Quote:
Originally Posted by LeilaJey
Do you have someone to talk to when you're feeling like that? Sometimes I try to count back from 5 over and over and deep breathing, yoga etc can help.
I usually talk things out with my husband as he's very encouraging with me. This particular situation and related emotion took me back to when I was 18 and far less secure than I am now, though I still struggle sometimes obviously. When I was 18/19, I was in the same art program and I had so much self doubt, I knew I couldn't do it, I
knew I was going to fail and I
knew everyone was thinking about how awful my art work was. I eventually dropped out of the program and switched majors. I then dropped out of college because whatever major I chose wasn't making me happy so what's the point?

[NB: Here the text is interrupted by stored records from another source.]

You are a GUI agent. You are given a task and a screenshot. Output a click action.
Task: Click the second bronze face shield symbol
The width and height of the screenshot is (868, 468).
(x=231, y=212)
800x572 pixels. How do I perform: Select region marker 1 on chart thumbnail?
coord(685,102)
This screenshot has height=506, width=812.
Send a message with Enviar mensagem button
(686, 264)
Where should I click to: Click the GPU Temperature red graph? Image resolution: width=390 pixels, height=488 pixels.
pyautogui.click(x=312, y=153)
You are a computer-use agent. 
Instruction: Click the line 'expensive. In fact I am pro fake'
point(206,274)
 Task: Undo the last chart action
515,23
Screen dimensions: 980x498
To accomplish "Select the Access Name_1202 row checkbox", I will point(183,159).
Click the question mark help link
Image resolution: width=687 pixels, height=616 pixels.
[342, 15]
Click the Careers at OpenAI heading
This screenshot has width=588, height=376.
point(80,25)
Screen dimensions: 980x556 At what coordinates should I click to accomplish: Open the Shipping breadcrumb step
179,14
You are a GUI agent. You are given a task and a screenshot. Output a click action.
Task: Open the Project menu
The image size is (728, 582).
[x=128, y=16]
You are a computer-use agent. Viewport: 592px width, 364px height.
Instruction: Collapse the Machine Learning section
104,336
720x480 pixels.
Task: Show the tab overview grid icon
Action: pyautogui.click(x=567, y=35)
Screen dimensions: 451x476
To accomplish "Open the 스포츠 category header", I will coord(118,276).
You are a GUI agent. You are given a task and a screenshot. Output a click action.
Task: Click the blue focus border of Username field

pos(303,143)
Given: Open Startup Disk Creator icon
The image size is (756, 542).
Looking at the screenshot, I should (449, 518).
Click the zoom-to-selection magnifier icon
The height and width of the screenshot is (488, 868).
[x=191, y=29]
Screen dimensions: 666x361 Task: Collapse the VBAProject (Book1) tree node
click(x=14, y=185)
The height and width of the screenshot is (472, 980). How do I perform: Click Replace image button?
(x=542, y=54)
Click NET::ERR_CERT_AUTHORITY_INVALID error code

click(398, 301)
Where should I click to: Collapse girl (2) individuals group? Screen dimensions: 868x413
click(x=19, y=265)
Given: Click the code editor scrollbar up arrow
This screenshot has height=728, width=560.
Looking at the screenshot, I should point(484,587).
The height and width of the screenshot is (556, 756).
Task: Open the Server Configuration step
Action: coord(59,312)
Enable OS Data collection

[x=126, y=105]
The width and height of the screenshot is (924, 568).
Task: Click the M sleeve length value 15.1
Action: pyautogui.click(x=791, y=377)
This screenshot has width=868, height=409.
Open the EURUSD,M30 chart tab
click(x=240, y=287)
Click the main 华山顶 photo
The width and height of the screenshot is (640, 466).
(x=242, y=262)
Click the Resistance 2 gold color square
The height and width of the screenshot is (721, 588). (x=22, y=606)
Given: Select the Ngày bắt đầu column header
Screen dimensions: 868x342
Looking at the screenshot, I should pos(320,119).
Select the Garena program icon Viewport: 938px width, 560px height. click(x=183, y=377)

That class Wednesday just sent a wave of those feelings washing over me and made me think about dropping out of the program again. It was just so over whelming! I'm over it and I know I'm not the only one with issues in the class - it's definitely her not me!
It's odd because when it comes to my emotional eating, it happens most often with emotions related to stuff that affected me before I met my husband and got my life back on track and shut out the toxic people. If those toxic people make a resurgence, that's when I hit up the "bad" stuff. Current stress related to work, kids, having one income but two adults in school just doesn't affect me as all that old stuff did, and apparently still does occasionally. So I guess my challenge is battling my demons from my past and not letting them control the present.